Palus Epidemiarum /'peɪləs ɛpᵻdiːmi'ɛərəm/ (Latin palūs epidēmiārum Marsh of Epidemics) is a small lunar mare in the southwestern part of the Moon's near side. This feature forms a rough band of lava-flooded terrain that runs generally west–east, with a northward extension near the western end. It spans a shallow trough extending 300 by 120 km. The average thickness of the basalt is 200–250 m, with a maximum depth of 750 m.

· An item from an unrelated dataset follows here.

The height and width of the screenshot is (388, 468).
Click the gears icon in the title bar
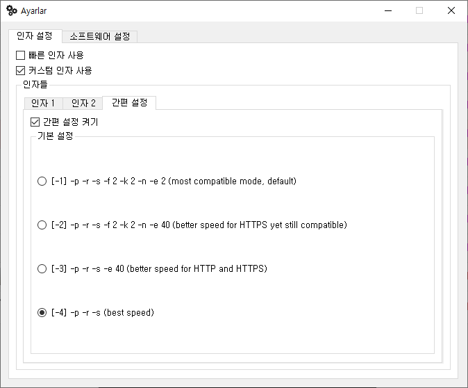(x=12, y=10)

The feature lies to the southwest of Mare Nubium, and southeast of Mare Humorum.

This mare is notable for a system of rilles in the western end named the Rimae Ramsden, and for the wide Rima Hesiodus that extends from near the midpoint to the east-northeast roughly 300 km. The flooded crater Capuanus occupies the southern center of the Palus Epidemiarum, and is attached to the southern edge. Near the western end is the flooded crater Ramsden, after which the Rimae Ramsden are named. The crater Cichus forms the eastern end of the mare.

The northern extension of the mare reaches the outer rims of the crater pair Campanus and Mercator. A narrow valley between these craters joins Palus Epidemiarum with Mare Nubium, and a rille from the Rimae Ramsden follows the course of this cleft. The small double-walled crater Marth lies at the southern midpoint of this northern extension.

The selenographic coordinates of this feature are 32.0° S, 28.2° W, and it is enclosed within a diameter of 286 km. Altimetry data from the Clementine spacecraft shows that this feature slopes downward from west to east, with a height difference of 2 km from end to end.